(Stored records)
· · · · ·

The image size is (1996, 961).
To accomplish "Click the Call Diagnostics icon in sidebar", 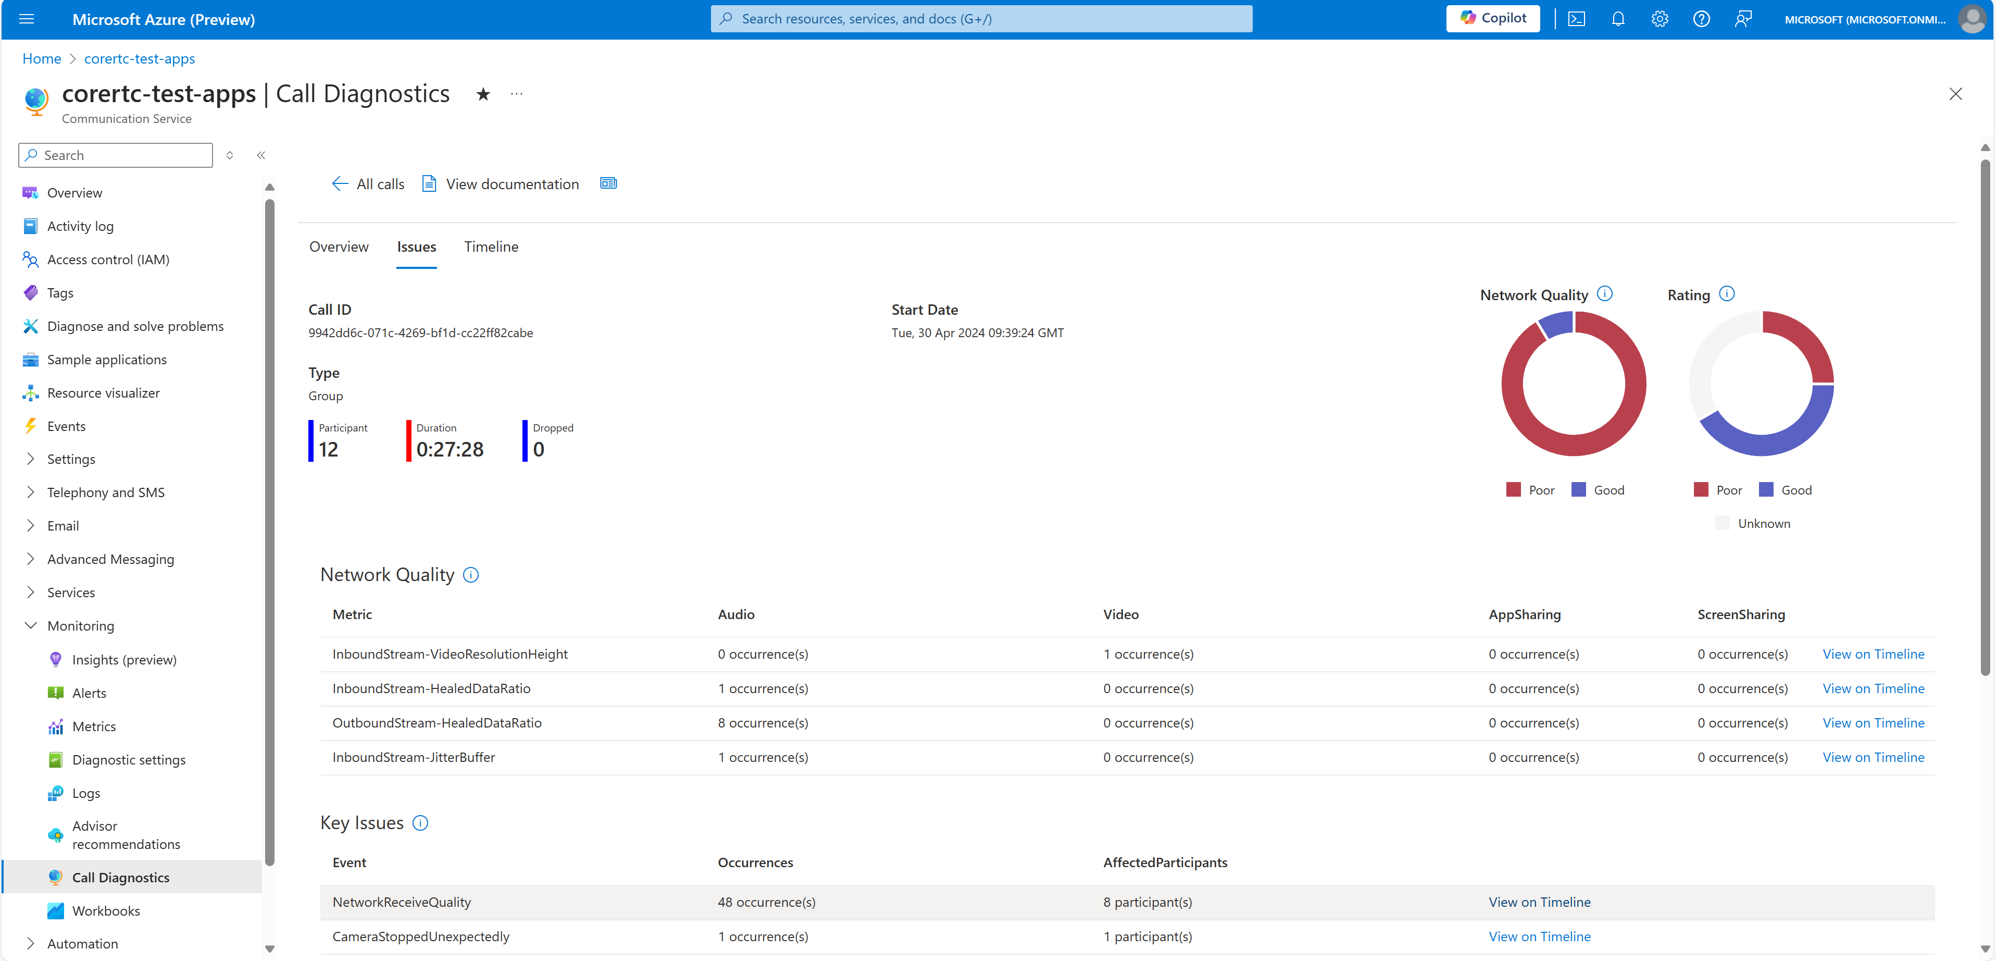I will tap(55, 877).
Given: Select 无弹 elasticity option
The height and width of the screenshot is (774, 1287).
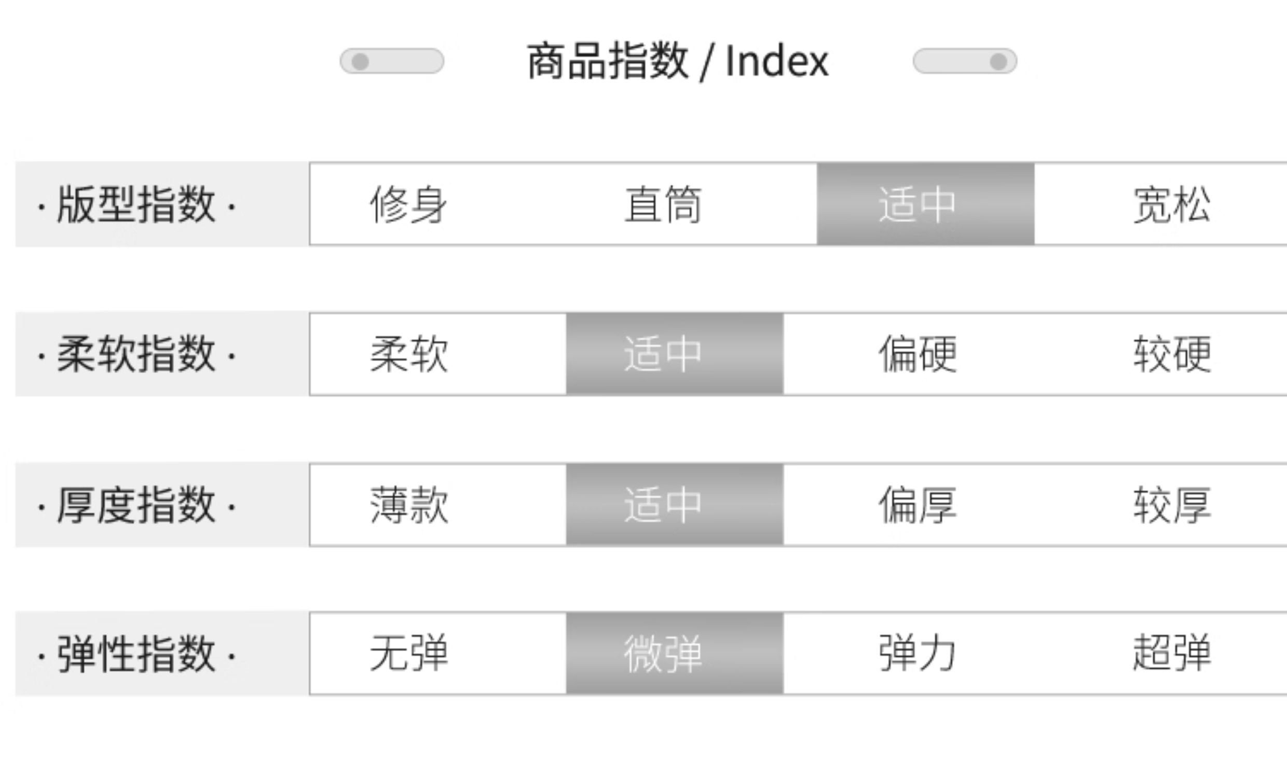Looking at the screenshot, I should coord(408,654).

· · · · ·

Word for word, retype the lines from the one with "The height and" through the final line of the data, both included. No pictures belong in the copy.

__ANSWER AREA__
The height and width of the screenshot is (774, 1287).
Looking at the screenshot, I should coord(408,654).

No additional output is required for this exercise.